* Action item:
All lines containing the string "full" must be copied from the entries.

* Data:

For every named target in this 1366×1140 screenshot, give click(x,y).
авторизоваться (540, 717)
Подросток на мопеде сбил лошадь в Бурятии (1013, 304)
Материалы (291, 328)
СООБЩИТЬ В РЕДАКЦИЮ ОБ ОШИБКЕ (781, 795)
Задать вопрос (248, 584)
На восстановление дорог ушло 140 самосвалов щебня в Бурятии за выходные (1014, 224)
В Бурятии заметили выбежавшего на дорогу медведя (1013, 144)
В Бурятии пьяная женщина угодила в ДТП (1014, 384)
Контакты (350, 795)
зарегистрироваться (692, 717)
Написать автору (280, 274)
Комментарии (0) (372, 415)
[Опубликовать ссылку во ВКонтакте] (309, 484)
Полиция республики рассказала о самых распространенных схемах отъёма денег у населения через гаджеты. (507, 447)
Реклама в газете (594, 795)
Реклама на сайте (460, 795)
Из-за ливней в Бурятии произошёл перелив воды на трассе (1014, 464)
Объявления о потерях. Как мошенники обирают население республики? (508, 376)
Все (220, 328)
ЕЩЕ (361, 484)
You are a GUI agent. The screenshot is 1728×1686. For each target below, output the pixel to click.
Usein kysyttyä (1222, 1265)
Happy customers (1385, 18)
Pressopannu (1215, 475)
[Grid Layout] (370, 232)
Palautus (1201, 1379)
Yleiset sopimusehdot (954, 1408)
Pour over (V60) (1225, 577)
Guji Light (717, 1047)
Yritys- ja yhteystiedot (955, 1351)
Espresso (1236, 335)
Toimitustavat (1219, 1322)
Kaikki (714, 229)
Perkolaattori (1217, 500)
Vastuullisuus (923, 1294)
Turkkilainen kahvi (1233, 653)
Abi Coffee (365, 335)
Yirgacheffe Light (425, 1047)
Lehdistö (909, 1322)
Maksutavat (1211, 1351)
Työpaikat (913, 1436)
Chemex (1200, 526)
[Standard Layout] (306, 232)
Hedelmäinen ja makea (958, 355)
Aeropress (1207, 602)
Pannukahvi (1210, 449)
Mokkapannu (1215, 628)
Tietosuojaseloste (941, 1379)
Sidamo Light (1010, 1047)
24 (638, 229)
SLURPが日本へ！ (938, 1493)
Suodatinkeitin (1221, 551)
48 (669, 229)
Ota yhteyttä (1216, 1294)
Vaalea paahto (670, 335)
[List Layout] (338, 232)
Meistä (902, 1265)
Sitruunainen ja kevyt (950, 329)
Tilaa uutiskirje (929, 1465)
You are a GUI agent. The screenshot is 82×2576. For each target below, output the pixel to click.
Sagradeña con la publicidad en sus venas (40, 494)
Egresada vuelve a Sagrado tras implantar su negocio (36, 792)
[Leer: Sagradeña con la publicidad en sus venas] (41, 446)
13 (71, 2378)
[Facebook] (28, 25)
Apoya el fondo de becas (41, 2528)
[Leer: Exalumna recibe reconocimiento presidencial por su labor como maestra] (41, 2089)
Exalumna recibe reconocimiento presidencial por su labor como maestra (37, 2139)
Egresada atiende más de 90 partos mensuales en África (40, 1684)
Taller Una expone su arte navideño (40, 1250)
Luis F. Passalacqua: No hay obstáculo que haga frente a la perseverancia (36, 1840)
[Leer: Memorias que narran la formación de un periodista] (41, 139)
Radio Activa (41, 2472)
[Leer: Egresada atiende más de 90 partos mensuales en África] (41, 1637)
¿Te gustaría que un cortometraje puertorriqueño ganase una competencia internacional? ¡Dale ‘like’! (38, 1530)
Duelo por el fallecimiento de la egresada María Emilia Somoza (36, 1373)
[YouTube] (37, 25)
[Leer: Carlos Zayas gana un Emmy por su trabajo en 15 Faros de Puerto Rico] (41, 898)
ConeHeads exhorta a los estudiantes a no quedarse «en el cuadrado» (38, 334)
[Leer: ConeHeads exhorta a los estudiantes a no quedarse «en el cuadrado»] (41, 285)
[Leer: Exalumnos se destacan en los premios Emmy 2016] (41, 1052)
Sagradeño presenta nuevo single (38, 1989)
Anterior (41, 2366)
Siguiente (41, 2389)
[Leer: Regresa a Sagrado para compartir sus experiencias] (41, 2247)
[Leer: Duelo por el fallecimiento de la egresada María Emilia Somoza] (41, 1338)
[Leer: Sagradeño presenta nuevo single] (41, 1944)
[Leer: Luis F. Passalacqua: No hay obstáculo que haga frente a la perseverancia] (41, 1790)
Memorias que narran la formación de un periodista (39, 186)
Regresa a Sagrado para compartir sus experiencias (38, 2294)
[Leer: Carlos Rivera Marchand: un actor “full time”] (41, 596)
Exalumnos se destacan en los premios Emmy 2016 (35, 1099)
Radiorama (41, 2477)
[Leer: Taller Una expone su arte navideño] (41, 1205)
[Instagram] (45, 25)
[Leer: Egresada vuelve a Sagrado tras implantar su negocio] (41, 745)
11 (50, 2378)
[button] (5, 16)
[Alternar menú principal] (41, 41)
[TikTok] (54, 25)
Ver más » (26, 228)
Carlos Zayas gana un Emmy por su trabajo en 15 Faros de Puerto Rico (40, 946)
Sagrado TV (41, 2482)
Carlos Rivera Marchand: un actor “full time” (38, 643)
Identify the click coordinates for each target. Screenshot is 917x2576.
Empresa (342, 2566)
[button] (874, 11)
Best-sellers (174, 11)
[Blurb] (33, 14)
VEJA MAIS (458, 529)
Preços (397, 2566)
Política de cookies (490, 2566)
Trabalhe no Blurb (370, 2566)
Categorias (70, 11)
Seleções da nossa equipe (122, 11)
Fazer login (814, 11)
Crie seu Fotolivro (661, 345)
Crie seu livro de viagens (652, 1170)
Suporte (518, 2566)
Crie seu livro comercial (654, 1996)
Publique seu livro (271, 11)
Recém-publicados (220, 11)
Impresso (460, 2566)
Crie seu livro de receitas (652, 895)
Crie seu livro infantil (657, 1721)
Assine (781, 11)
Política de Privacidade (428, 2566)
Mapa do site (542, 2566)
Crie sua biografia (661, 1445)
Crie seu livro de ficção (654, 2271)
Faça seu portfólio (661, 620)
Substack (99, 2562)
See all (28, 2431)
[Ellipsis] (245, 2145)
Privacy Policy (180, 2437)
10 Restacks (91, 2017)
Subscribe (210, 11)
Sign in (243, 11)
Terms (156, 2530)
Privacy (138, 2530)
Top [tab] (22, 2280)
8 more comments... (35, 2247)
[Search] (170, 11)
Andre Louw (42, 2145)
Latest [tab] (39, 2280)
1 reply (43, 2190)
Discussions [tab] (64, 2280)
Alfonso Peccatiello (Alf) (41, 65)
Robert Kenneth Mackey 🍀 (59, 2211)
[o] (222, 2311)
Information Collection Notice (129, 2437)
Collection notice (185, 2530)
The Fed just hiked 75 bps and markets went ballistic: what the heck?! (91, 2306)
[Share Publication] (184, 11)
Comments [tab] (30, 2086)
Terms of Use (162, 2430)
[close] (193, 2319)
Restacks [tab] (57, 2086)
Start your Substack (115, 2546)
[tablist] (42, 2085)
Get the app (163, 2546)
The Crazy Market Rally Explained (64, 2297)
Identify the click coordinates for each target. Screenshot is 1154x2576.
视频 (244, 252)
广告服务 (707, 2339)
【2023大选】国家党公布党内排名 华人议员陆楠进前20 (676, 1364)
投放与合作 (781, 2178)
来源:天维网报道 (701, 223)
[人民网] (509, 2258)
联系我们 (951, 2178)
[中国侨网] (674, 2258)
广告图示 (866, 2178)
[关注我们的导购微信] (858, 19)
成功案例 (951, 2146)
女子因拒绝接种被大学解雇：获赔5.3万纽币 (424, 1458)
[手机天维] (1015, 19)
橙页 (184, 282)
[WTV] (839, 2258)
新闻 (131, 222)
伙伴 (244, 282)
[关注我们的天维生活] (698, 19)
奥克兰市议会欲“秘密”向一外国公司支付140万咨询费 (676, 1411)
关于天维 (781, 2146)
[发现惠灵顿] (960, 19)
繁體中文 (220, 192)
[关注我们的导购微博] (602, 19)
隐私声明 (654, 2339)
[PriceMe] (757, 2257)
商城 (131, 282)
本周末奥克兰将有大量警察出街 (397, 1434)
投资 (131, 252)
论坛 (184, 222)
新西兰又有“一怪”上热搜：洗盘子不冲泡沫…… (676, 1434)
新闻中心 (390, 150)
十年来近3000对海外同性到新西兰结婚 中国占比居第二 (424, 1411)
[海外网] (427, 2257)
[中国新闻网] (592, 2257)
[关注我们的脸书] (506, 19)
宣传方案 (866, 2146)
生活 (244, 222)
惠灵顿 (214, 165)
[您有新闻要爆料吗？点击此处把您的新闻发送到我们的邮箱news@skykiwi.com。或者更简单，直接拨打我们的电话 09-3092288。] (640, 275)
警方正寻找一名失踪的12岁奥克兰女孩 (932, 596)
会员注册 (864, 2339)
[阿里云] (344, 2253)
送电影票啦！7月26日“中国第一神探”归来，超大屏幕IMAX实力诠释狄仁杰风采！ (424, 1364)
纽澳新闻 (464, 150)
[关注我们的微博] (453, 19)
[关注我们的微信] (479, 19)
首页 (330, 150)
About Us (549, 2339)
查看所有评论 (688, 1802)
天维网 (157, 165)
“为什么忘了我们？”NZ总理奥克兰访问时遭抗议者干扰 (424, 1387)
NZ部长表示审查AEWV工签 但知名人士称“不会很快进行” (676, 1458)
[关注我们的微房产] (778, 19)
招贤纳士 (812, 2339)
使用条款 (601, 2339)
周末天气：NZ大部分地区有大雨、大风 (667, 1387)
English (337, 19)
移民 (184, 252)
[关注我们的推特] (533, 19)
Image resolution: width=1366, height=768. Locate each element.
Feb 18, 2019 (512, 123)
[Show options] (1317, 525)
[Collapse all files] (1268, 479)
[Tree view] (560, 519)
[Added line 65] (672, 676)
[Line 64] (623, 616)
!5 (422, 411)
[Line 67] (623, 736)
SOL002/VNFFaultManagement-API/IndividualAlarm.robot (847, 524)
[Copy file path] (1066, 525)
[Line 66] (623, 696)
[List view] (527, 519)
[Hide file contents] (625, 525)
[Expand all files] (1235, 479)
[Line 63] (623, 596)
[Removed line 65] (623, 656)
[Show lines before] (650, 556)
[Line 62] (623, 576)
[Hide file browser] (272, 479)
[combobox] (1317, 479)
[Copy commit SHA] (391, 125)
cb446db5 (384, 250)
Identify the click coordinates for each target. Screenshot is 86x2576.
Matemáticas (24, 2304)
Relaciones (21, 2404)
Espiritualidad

* Answer:
[Leer: Carlos Rivera Marchand: un actor “full time”] (41, 596)
Carlos Rivera Marchand: un actor “full time” (38, 643)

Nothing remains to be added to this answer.